Natividad

No necesitamos rendir gloria a Dios en las alturas para desear paz a los hombres de buena voluntad

Los antropólogos y los historiadores de las religiones cuentan de dioses niños en culturas muy distantes en el espacio o en el tiempo, sea al referir episodios de la infancia de seres divinos o casi divinos -algunas teogonías se complacieron en describir esos primeros pasos- o al tratar de la encarnación de figuras sagradas en pequeños mortales escogidos a los que imaginamos, pobres, abrumados por el privilegio.
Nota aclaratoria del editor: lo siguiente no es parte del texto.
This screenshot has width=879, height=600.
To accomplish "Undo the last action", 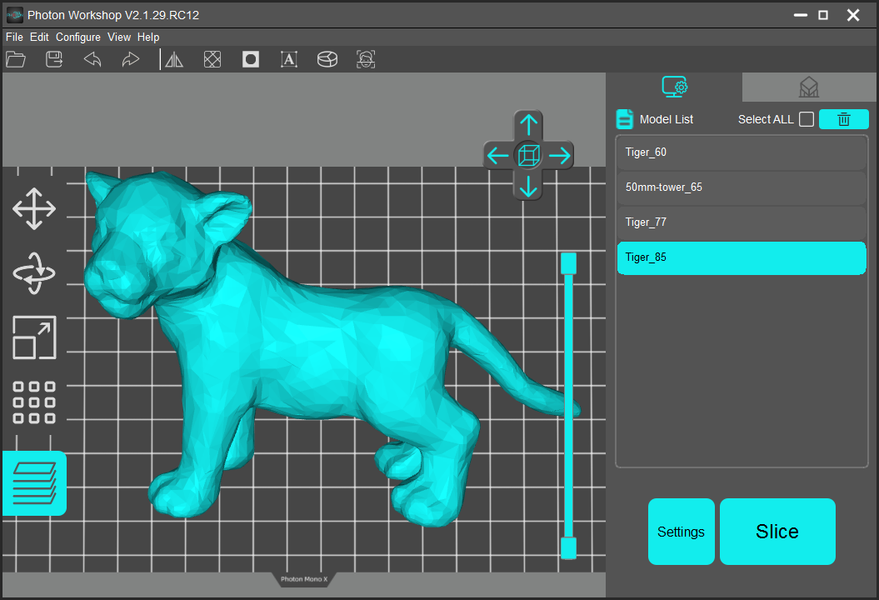I will [92, 60].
El contraste entre la condición superior de una naturaleza más que humana y la fragilidad y la inocencia de la edad da pie a graciosas o tiernas paradojas que acercan el misterio a los devotos e imprimen en ellos una forma de piedad bienhumorada y entrañable, la misma que sienten los padres o las madres hacia sus hijos corrientes o los lleva a ellos mismos a proyectar su filiación respecto de más elevadas instancias.
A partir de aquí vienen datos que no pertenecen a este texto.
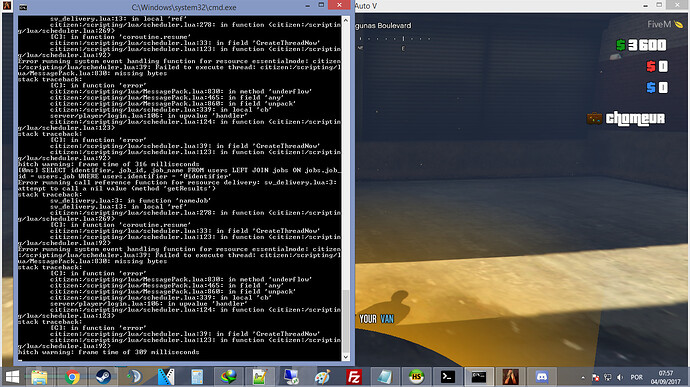Open Steam from the taskbar
The width and height of the screenshot is (690, 387).
(x=103, y=377)
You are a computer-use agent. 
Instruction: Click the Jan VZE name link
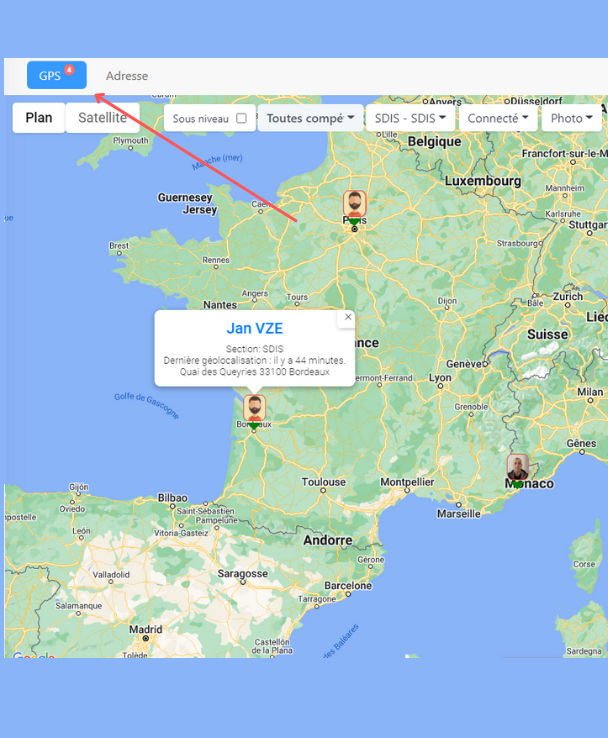click(254, 328)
Entre los mitos fundacionales del cristianismo, los que datan de la época primitiva en la que no había propiamente una iglesia ni menos aún un cuerpo teológico que le diera sustento, cuando la secta fundada por el galileo no había roto del todo con el judaísmo ortodoxo ni asumido el giro que la llevaría a rebasar su estrecho ámbito originario para dirigirse también a los gentiles, la hermosa y singular historia del nacimiento del Mesías es sin duda la más conmovedora e impresionante. Parece que de hecho no empezó a conmemorarse sino bien entrada la Era, hacia los inicios del siglo III, pero la falta de respaldo bíblico no impidió que calara hondamente en el imaginario popular ni que haya pervivido, pese a los reparos de la facción más antipática e intelectualizante de la cristiandad, como una de las grandes festividades del calendario.

La breve vida de ese niño milagroso abundó en momentos estelares que lo retratan como un muchacho resabiado, un joven predicador de retórica sencilla o un mártir al que su padre, que era y no era él mismo, ha abandonado en el trance de una muerte horrible, pero ni siquiera su trágico final o su espectacular resurrección -que es el pilar de la fe para la comunidad de los creyentes- igualan la poderosísima escena de la natividad en el establo. No necesitamos rendir gloria a Dios en las alturas para desear paz a los hombres de buena voluntad. El hijo del carpintero fue una personalidad tan extraordinaria, tienen tanta vigencia algunas de las palabras que le atribuyeron sus discípulos, que lo de menos es su condición divina. La exigua luz de un farol herrumbroso, con los cristales nublados de otras muchas candelas, lo recuerda en el balcón donde las buganvillas, pese a los fríos, aún regalan sus flores ateridas.